Time to reshape sustainability in the age of AI?

Time to reshape sustainability in the age of AI?

AI can help decarbonise complex systems, but its rapidly growing physical footprint is testing power grids, water supplies and corporate climate commitments. The outcome will depend less on the technology’s promise than on the choices organisations make now.

The paradox behind the promise
Artificial intelligence (AI) is often described as an intangible technology: an algorithm answering a question, forecasting demand or finding a pattern hidden in millions of data points. Yet every AI response has a physical foundation. It is produced by semiconductor-intensive servers housed in data centres, connected through networks, cooled by air or water and supplied with electricity around the clock. That makes AI simultaneously a potentially powerful sustainability tool and a fast-growing source of environmental pressure.
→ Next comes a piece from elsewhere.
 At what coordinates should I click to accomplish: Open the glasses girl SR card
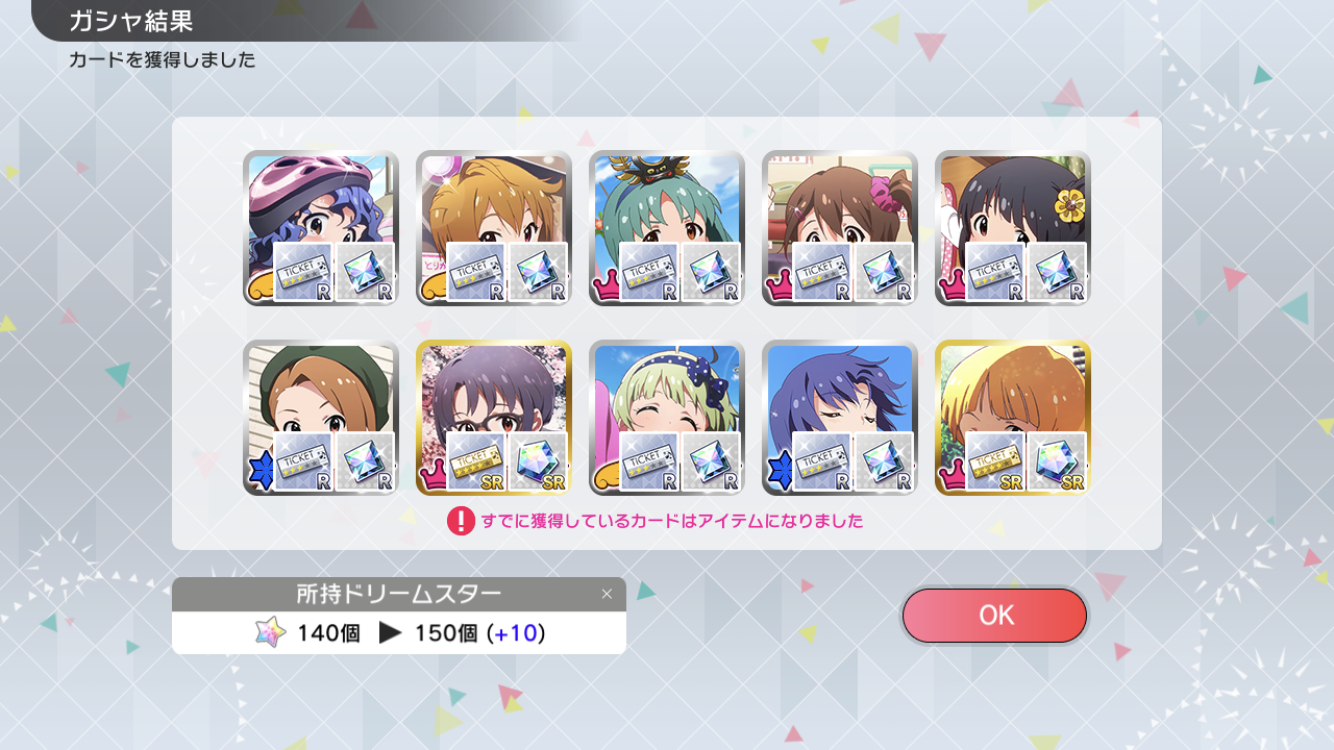coord(494,418)
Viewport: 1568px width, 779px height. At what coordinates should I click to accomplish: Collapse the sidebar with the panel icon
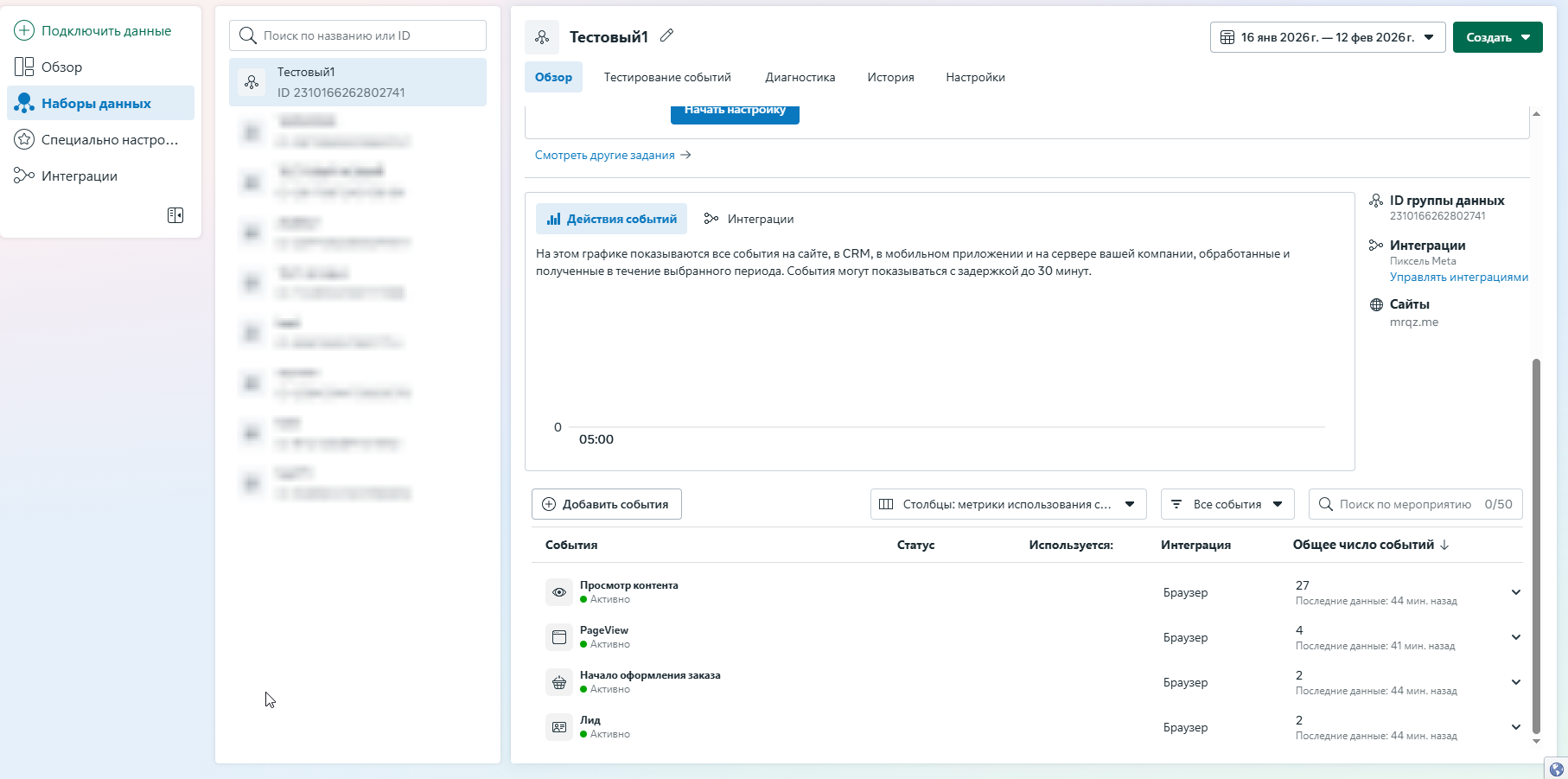(175, 215)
On one side of the ledger, AI can make energy systems more flexible, factories less wasteful, logistics more efficient and climate risks easier to anticipate. On the other, the race to build and deploy ever-larger models is increasing demand for electricity, water, land, minerals and equipment. The International Energy Agency projects global data-centre electricity consumption to rise from roughly 460 terawatt-hours in 2024 to about 945 TWh in 2030. AI is the most important driver of that growth. The central question, therefore, is not whether AI is “green” or “dirty”. It is whether the environmental value created by a particular use of AI is greater than the full footprint required to deliver it – and whether that value would have occurred anyway through a simpler solution.

This distinction matters. Sustainability cannot be established by showcasing an impressive pilot while ignoring the infrastructure behind it. Nor should AI be rejected because it consumes resources. The relevant test is net impact: measurable system-wide benefits minus operational emissions, embodied carbon, water stress, material use and rebound effects.

Where AI can accelerate sustainability

AI’s strongest environmental contribution is its ability to manage complexity at a speed and scale that conventional analysis cannot easily match. Electricity systems are a prime example. As solar and wind become larger shares of generation, grid operators must balance weather-dependent supply with changing demand. Machine-learning models can improve renewable-energy forecasts, predict equipment failures, detect faults and help schedule flexible loads. Better forecasts can reduce the need for costly reserves and curtailment, while predictive maintenance can extend the useful life of turbines, transformers and transmission assets.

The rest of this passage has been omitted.